-- start Listing --
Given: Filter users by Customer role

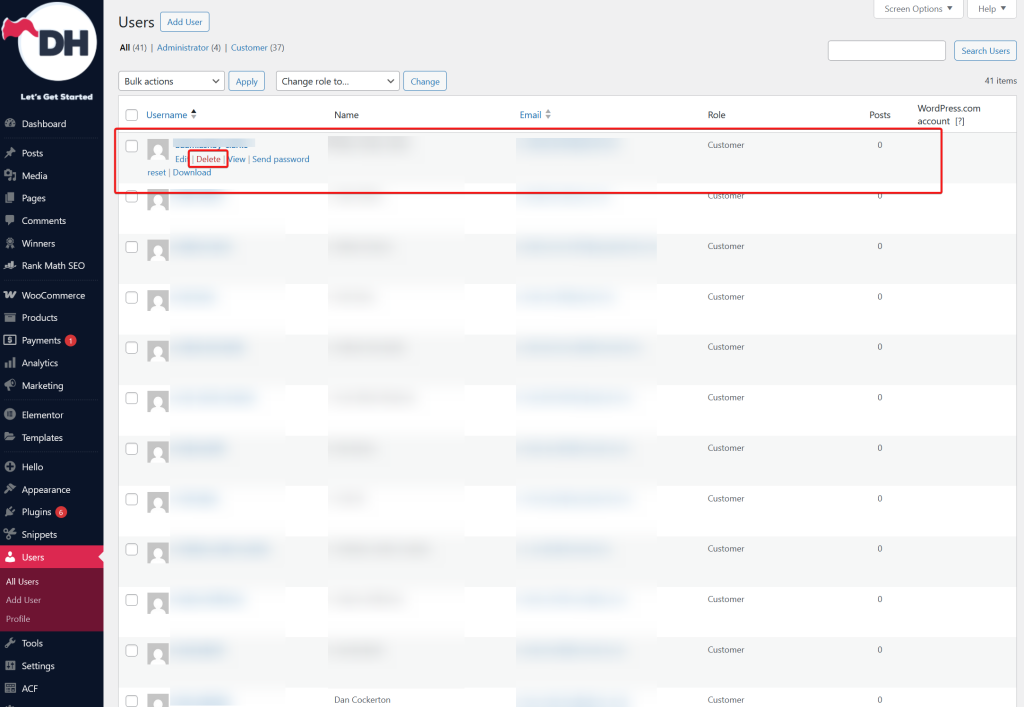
-- end Listing --
-- start Listing --
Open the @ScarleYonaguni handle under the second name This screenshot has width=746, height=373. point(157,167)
-- end Listing --
-- start Listing --
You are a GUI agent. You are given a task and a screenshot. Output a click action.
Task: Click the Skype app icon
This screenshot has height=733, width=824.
-- end Listing --
__Task goal__. Render the material as a numbered list, starting with the line that contains "You are a GUI" and going on through the line that contains "This screenshot has height=733, width=824.", and leave out any blank lines.

__Problem solution__.
1. You are a GUI agent. You are given a task and a screenshot. Output a click action.
2. Task: Click the Skype app icon
3. This screenshot has height=733, width=824.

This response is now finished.